Bei terminierenden Komponenten wie Storage-Systemen oder Datenbanken nutzt man hingegen Cluster-Techniken. An dieser Stelle sind Migrationen unwahrscheinlich. Finden sie dennoch statt, müssen sie meistens auch das verbindende Protokoll durch ein neues ersetzen. Eine Virtualisierung durch Load-Balancing ist daher sinnlos. Zudem geht es bei diesen Endpunkten vor allem um die Skalierung von Rechenleistung und Plattenplatz. Die Netzwerkbandbreite - im Backend ohnehin geringer - spielt hier kaum eine Rolle. Weil Clustertechniken keine separaten Funktionen sind, sondern immer an die jeweiligen Server gebunden bleiben, stellen sie keine eigenen Funktionsblöcke dar und lassen sich nicht vereinigen.
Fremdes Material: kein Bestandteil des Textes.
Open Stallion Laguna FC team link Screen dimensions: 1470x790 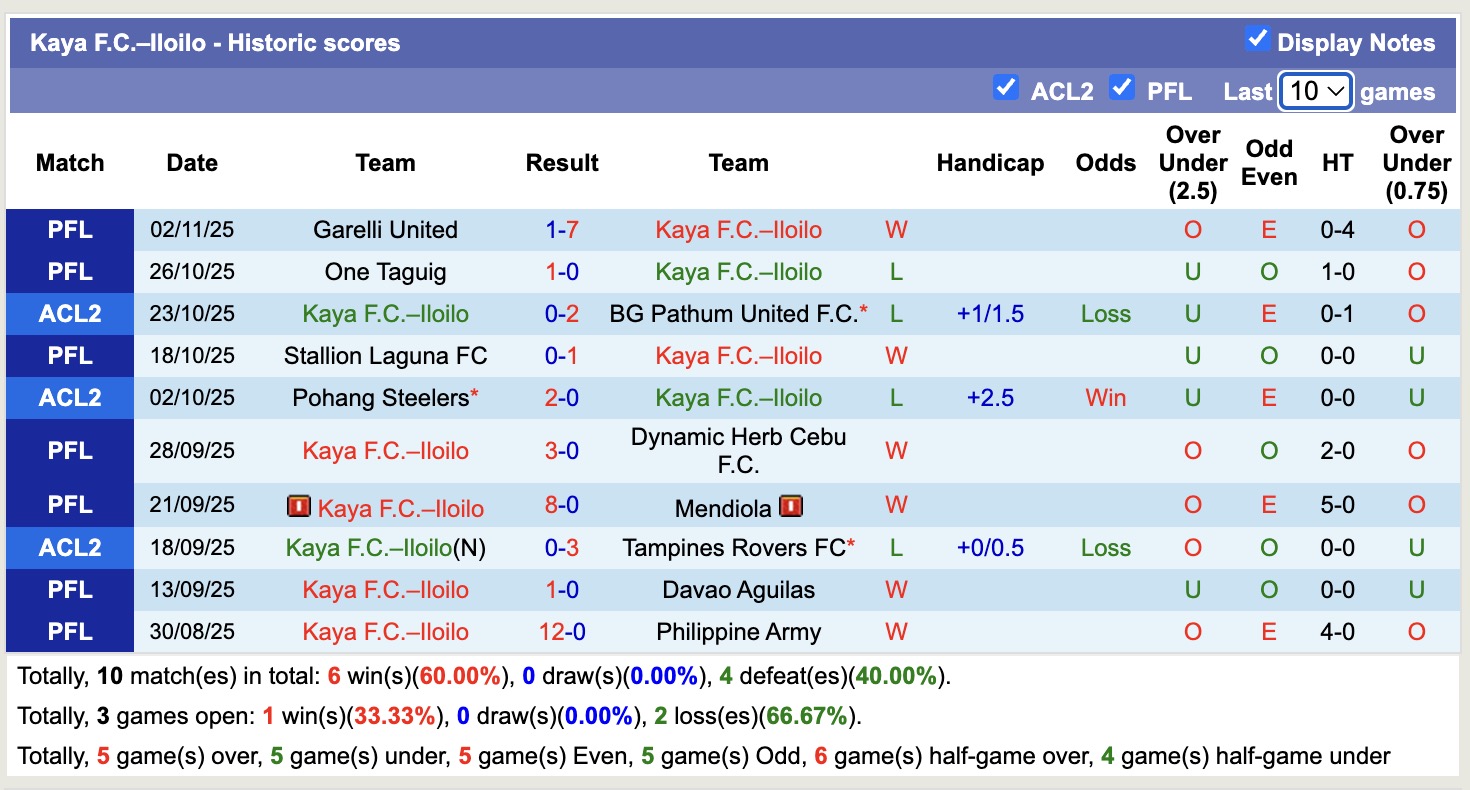385,356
Das Ergebnis dieser Designmethode und der Skalierungstechniken ist ein System, das sowohl qualitativ als auch quantitativ in Komponenten aufgeteilt ist. Es ist qualitativ modular, weil die einzelnen Funktionen in separaten Blöcken implementiert sind und nur über standardisierte oder gut bekannte Protokolle miteinander kommunizieren. So können die Entwickler einzelne Funktionsblöcke jederzeit ändern oder erweitern, ohne dass sie an anderen Stellen eingreifen müssen. Die Load-Balancing-Komponenten leiten dabei Anfragen anhand des verwendeten Protokolls oder des Inhalts der Anfrage an die neuen Funktionsblöcke weiter.

Die Funktionsblöcke sind zudem quantitativ modular, weil durch Load-Balancing und Clustering eine Skalierung außerhalb der Box möglich ist. Wer die Leistung steigern will, braucht dem Funktionsblock nur weitere Maschinen hinzuzufügen. Es bleibt ihm erspart, bestehende Rechner vor der Abschreibung zu ersetzen oder von vornherein teure, in sich erweiterbare Maschinen zu kaufen. Somit garantiert das modulare Konzept die Skalierbarkeit jedes einzelnen Funktionsblocks. Damit stimmt nicht nur die Performance. Auch die Ausfallsicherheit der Systeme ist damit gewährleistet. (kpl)

Zur Person

Philipp von Wallenberg

studierte Nachrichtentechnik an der TU Hannover. Als Mitarbeiter der Firma CC Compunet entwickelt er seit zwei Jahren Produkte im Bereich Business Development für Web Computing.